Overcoming the Curse of Dimensionality

The problem at the heart of Bui-Thanh’s research is known as the ‘curse of dimensionality.’ This refers to the fact that when one tries to gain more resolution or clarity in solving inverse problems, the difficulty of the calculations increases exponentially, frequently pushing them into the realm of impossibility.

For instance, using the high-performance computers at the Texas Advanced Computing Center (TACC), among the fastest in the world, it can take minutes or hours to perform a single simulation, also known as a sample, to determine the makeup of the Earth.

“If a problem needs 1,000 samples, we don’t have the time,” Bui-Thanh said. “But it may not be a thousand samples we need. It can require a million samples to obtain reliable uncertainty quantification estimations.”

For that reason, even with supercomputers getting faster every year, traditional methods can only get researchers so far. Bui-Thanh will augment traditional inverse methods with machine learning to make problems more solvable. In the case of seismic wave propagation, he hopes to employ a multi-disciplinary approach, including machine learning, to do fast approximations for often-large areas of less importance, and focus the high-resolution simulations on often-small parts of the problem that are deemed most critical.

“We will develop new mathematical algorithms and rigorously justify that they can be accurate and effective,” he said. “We’ll do this in the context of big data and will apply it to new problems.”

In 2017-2018, Bui-Thanh and colleagues at UT Austin and other universities published preliminary results from their work on TACC systems in Inverse Problems, the Journal of Computational PhysicsSIAM Journal on Scientific Computing, and Water Resources Research. The papers applied new scalable methods to various inverse modeling problems to mitigate the curse of dimensionality.

Using the Stampede1 supercomputer at TACC, they effectively used up to 16,384 computing cores and solved large, complex problems in a close to linear, rather than exponential, timescale. Bui-Thanh will expand on this research, which will continue to take advantage of TACC’s large computing resources.

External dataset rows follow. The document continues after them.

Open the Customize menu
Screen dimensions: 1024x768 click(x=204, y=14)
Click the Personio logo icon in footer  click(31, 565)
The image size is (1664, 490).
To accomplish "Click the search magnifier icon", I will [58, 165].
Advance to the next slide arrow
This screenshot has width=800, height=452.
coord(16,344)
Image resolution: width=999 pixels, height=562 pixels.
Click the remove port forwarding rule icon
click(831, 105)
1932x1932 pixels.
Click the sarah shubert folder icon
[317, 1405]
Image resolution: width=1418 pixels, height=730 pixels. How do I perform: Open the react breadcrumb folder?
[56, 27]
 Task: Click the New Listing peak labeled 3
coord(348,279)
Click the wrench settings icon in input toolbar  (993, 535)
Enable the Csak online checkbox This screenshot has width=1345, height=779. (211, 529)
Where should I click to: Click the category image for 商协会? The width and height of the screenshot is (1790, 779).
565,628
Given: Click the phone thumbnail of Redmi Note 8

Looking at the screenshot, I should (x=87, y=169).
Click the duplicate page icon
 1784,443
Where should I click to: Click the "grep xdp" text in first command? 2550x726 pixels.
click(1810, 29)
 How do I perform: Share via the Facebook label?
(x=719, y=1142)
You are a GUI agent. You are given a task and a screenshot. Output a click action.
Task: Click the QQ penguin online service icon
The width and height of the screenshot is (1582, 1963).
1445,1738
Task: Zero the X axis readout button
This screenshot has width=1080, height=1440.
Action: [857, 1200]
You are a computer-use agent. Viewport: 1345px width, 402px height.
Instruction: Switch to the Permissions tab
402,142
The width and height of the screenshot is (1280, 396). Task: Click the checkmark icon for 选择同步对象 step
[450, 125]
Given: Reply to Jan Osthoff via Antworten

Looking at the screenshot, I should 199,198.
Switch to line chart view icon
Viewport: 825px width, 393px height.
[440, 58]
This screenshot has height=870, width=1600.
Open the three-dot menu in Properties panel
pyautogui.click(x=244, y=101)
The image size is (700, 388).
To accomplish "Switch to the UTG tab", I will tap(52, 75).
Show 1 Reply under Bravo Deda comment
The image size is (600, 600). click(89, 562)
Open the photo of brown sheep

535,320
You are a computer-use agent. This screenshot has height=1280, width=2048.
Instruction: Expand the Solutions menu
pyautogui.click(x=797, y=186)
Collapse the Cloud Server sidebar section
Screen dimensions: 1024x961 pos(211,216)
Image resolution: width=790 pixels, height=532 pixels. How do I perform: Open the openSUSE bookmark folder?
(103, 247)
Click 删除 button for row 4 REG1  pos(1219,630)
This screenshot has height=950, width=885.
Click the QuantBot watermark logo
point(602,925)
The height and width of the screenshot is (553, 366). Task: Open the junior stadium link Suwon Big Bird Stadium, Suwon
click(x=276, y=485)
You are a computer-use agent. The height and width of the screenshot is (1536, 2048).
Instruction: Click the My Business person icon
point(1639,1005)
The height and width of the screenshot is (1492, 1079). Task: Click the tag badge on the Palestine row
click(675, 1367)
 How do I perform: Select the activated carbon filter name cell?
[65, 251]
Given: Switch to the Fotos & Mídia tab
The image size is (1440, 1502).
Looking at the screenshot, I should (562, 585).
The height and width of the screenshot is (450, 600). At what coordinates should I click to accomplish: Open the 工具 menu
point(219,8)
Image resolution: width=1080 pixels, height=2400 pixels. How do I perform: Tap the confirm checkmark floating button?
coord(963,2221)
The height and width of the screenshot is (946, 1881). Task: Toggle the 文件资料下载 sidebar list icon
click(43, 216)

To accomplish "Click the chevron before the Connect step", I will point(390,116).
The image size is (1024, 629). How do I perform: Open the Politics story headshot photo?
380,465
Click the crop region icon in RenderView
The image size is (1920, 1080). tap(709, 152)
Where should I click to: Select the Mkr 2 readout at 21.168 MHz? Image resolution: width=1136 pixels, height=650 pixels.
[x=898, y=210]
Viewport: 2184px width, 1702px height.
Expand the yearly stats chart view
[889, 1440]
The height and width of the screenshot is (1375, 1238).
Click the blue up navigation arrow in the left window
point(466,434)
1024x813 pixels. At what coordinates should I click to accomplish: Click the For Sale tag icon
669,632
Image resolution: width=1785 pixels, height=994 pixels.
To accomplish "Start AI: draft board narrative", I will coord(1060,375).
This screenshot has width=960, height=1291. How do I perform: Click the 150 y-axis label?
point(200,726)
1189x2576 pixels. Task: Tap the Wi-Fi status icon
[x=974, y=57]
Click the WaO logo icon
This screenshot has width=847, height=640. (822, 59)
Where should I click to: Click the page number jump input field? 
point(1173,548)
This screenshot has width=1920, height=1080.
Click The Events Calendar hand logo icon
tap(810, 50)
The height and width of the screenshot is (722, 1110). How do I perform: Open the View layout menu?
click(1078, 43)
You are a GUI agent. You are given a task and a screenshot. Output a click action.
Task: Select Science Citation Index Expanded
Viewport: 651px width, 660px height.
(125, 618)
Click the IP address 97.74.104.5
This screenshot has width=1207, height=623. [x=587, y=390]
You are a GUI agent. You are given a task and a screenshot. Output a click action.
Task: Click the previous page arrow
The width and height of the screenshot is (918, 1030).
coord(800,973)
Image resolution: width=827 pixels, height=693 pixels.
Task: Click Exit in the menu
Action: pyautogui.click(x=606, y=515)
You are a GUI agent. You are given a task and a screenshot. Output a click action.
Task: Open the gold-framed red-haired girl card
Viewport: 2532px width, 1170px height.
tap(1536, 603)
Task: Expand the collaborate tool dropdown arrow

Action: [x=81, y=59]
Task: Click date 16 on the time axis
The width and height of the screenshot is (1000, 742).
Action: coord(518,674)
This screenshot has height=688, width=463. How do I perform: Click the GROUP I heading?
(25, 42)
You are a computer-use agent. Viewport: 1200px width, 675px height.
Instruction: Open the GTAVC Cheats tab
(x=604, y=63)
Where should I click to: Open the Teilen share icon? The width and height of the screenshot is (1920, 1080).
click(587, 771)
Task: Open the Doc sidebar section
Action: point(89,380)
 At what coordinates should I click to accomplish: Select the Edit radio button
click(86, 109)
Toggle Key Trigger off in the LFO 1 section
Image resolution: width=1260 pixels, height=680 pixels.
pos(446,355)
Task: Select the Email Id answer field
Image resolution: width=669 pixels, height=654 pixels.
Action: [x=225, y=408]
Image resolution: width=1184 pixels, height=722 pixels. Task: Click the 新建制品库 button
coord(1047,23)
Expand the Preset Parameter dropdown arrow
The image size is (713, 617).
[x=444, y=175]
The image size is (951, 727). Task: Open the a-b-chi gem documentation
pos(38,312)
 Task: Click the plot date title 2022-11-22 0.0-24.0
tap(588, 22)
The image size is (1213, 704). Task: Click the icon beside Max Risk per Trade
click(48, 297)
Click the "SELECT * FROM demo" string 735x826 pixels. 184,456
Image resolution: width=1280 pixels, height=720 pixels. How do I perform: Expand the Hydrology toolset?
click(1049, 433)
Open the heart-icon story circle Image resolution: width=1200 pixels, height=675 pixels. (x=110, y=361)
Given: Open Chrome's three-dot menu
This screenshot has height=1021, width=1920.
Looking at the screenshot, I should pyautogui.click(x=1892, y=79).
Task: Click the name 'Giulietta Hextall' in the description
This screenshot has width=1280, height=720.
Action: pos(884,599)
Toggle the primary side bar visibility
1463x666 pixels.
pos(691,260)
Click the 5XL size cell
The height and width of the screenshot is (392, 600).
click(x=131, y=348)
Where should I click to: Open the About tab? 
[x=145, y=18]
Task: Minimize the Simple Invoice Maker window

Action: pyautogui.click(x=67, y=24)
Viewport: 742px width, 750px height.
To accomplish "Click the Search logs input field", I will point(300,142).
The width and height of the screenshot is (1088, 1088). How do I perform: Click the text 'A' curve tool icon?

“I have been very fortunate to have direct and instant support from TACC, which has provided me with computing hours and timely software trouble-shootings,” said Bui-Thanh. “These have facilitated my group to produce various preliminary results published in many papers, which in turn have helped establish the credibility for the research proposed in my NSF CAREER award.”

The CAREER award compliments four other grants that Bui-Thanh received in 2018 from NSF, King Abdullah University of Science and Technology, UT System and the UT Austin Portugal Program, which together total $1.2 million, as well as grants in 2017 from the Department of Energy Fusion Energy Sciences and Advanced Scientific Computing Research, the Defense Threat Reduction Agency, and ExxonMobil that apply his inverse modeling methods to a range of critical problems.

“Since my proposed mathematical algorithms are designed for current and future large-scale computing systems, TACC will play an important role in the success of my research work,” Bui-Thanh said.